(Exercise data begins)
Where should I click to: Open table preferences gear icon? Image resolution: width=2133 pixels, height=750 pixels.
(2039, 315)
(Exercise data ends)
(Exercise data begins)
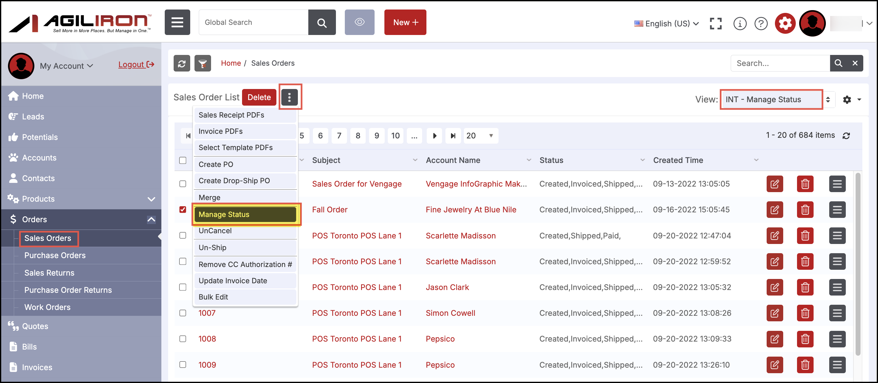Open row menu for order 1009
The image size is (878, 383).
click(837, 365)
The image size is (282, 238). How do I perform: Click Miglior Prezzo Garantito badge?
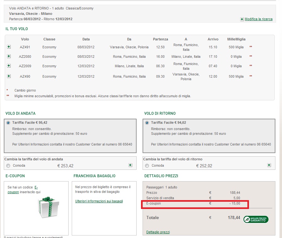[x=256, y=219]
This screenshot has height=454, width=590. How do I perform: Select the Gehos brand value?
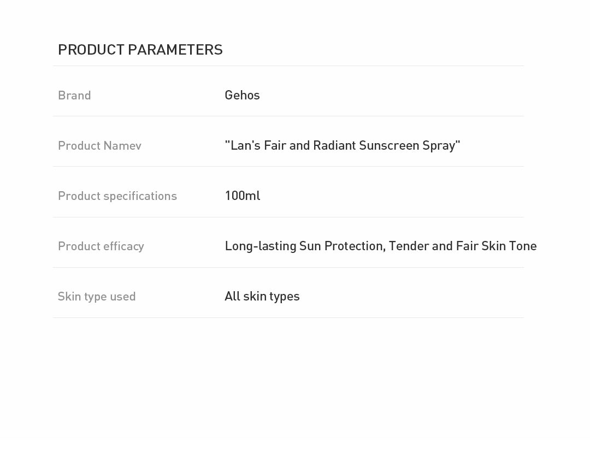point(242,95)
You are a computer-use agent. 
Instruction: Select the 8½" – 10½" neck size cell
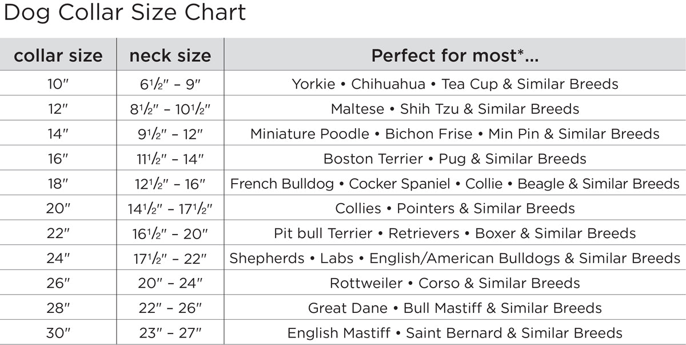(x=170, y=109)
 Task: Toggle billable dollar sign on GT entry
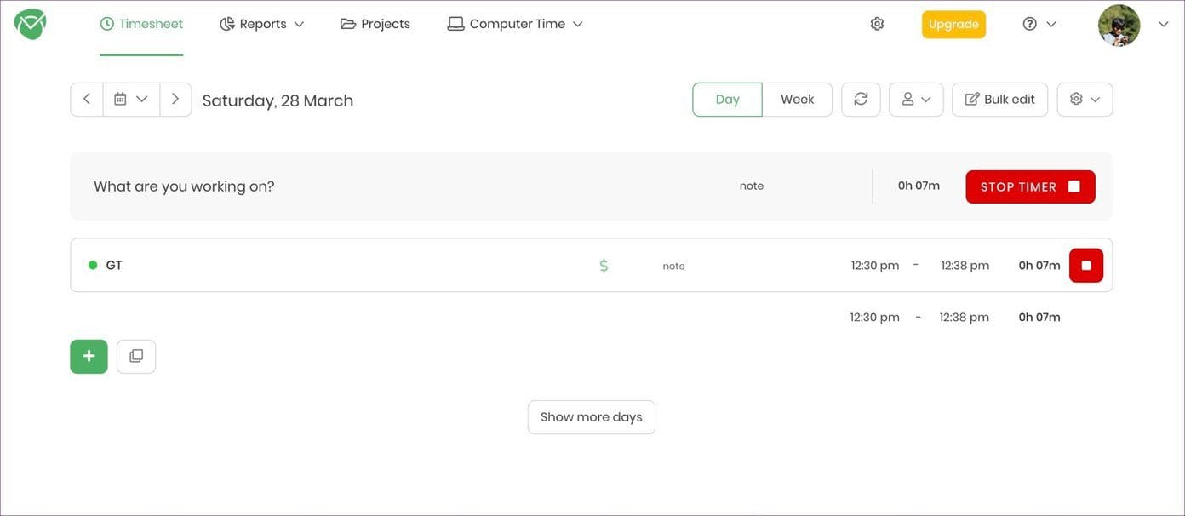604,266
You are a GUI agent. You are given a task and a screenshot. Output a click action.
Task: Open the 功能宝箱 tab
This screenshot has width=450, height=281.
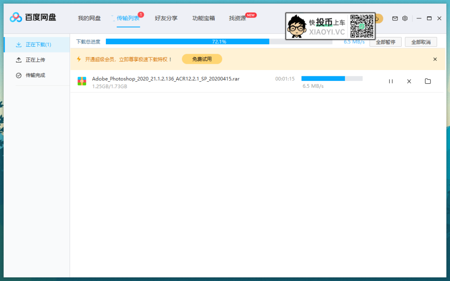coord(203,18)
(Exercise data ends)
(Exercise data begins)
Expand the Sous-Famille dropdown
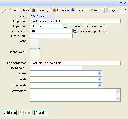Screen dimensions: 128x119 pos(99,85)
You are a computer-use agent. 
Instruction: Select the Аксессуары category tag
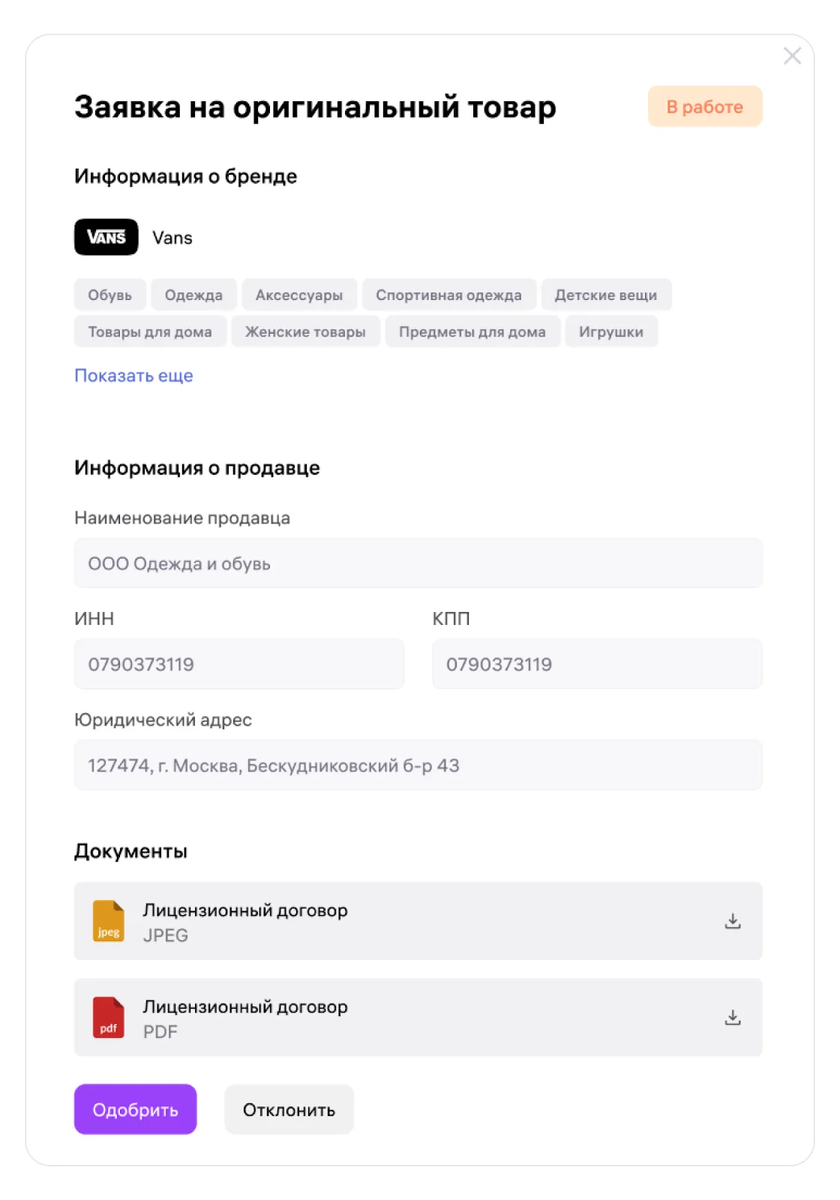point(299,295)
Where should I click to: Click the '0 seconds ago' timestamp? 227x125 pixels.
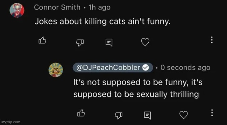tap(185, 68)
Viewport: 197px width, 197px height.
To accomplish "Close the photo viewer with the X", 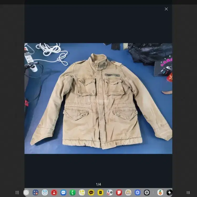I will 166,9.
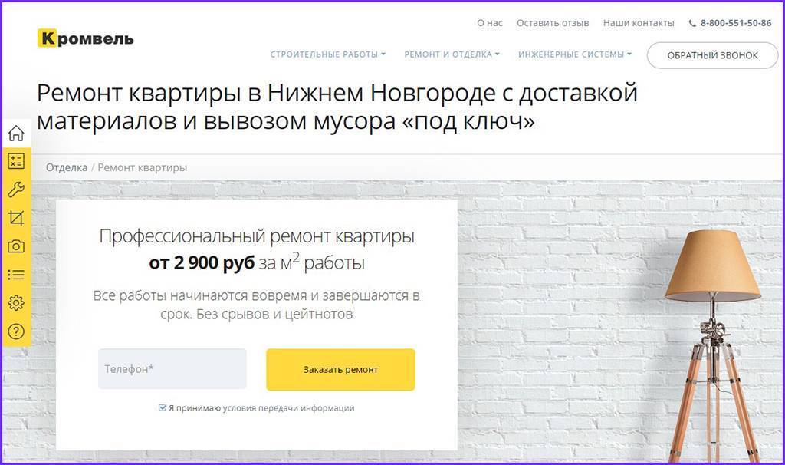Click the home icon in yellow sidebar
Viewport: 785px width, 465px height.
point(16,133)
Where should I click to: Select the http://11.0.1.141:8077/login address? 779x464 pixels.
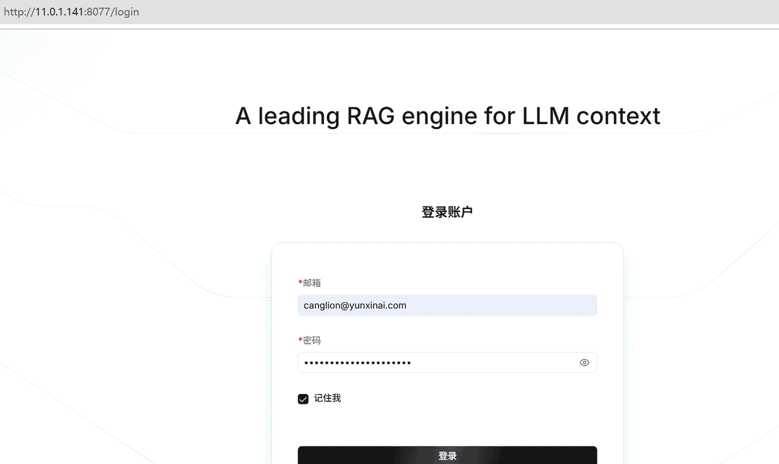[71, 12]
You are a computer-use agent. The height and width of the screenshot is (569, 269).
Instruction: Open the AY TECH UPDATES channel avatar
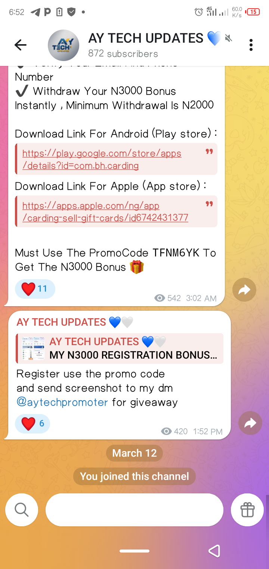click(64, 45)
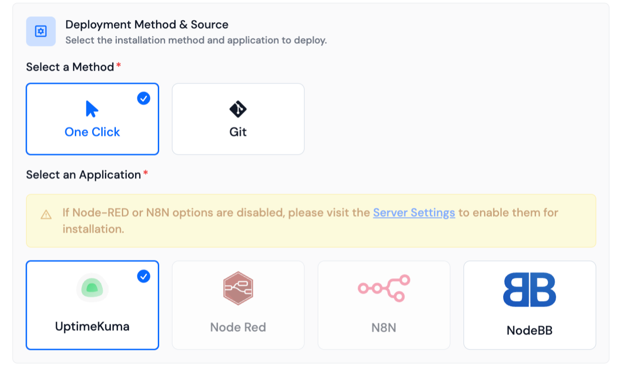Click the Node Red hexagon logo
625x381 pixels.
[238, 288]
(Exercise data ends)
Exercise details
Working from the entries above, please transcribe only the lines from the line with "Where should I click to: Click" through the line with "Viewport: 197px width, 197px height.", exactly, with both end lines and without pictures.

Result of the task
Where should I click to: Click the '0 seconds ago' timestamp? 227x125 pixels.
tap(185, 68)
Viewport: 197px width, 197px height.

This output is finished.